In terms of the offer, selected investors will be offered
the opportunity to subscribe for ordinary shares.
In the event of an over-subscription in terms of the offer,
the directors will adjust the allocation of shares to
applicants on an equitable basis in accordance with the JSE
Listings Requirements. The shares offered in terms of this
prospectus will rank pari passu with the existing ordinary
shares in Global.
At the date of closing of the offer and assuming that the
offer is fully subscribed, Global’s share capital will
comprise 1 000 000 000 authorised ordinary shares and
35 000 000 issued ordinary shares with stated share capital
value of R11 279 276. There will be no convertible or
redeemable shares issued. The 3 500 000 shares offered is
also the minimum subscription of shares which needs to be
issued in order to achieve the minimum 10% spread of public
shareholders as stipulated in the AltX Listings
Requirements. The offer has not been underwritten. The
Company does not have any treasury shares in issue.

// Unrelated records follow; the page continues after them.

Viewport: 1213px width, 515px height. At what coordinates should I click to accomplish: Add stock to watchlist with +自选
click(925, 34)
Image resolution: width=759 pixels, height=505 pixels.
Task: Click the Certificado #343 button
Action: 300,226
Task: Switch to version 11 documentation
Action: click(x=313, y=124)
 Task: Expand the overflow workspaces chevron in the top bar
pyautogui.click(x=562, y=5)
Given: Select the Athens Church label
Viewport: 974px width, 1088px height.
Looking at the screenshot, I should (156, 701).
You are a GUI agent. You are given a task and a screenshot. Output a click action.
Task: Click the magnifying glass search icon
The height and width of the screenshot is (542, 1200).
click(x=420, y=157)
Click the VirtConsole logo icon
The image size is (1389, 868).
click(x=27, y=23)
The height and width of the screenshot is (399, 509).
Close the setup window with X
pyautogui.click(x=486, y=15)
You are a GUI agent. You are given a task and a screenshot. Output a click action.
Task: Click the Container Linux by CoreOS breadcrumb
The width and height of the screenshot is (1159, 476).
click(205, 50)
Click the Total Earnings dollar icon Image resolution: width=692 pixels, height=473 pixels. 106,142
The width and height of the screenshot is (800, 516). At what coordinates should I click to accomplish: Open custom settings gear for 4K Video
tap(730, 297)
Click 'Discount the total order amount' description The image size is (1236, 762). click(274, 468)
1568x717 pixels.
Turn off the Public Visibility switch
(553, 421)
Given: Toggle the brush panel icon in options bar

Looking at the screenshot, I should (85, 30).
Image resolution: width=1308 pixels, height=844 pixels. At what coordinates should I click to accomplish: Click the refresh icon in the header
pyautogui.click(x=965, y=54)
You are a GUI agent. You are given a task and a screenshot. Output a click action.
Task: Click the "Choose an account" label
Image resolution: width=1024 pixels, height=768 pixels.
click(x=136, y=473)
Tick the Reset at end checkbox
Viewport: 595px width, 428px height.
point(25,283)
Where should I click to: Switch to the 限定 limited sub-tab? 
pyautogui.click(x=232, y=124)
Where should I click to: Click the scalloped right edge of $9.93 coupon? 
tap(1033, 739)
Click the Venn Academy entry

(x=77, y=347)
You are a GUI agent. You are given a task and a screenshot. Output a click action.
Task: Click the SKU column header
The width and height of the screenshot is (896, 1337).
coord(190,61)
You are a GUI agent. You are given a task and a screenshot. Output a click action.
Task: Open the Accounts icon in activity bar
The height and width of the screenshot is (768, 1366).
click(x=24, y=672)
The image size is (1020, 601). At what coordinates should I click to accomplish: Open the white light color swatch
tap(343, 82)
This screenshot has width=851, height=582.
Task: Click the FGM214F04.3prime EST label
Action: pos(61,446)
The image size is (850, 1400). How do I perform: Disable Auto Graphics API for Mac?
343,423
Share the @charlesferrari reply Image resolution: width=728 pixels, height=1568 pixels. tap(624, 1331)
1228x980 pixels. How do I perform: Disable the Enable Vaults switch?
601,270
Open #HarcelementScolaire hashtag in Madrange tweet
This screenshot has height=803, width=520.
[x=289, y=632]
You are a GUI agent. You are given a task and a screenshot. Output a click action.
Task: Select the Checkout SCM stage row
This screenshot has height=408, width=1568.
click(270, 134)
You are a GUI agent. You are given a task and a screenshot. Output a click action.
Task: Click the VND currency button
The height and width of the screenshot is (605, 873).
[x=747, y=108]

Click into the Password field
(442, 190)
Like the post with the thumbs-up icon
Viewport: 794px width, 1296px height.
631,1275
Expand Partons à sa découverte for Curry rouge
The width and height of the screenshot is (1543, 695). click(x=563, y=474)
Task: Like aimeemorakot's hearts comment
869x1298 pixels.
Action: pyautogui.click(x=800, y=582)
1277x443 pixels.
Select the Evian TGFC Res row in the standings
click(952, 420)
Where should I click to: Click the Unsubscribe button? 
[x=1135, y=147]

Global has a minimum share capital and reserve account of
at least R2 million as required by the JSE Listing
Requirements.
Subject to achieving the required spread of public
shareholders in terms of the JSE Listings Requirements,
(which stipulates that the public must hold a minimum of
10% of each class of equity securities and the number of
public shareholders shall be at least 100), the JSE has
granted Global a listing of 35 000 000 ordinary shares on
the AltX under the abbreviated name “Global”, share code
“GAM” and ISIN ZAE000173498.
It is anticipated that the listing of the shares on AltX
will become effective from the commencement of business on
Friday, 14 December 2012.
Applications for ordinary shares in Global must be for a
minimum of 1 000 ordinary shares at R2.00 cents per share,
amounting to R2 000, and in multiples of 100 ordinary
shares thereafter. Fractions of shares in Global will not
be issued.
The shares in Global will only be tradable on the JSE in
dematerialised form and, as such, all investors who elect
to receive their ordinary shares in Global in certificated
form, will have to dematerialise their certificated shares
should they wish to trade therein.
An English copy of this prospectus, accompanied by the
documents referred to under “Registration of Prospectus”,
was registered by the Registrar of Companies on 3 December
2012 in terms of in terms of Regulation 52(5) of the
Companies Act, 2008 (No. 71 of 2008), as amended.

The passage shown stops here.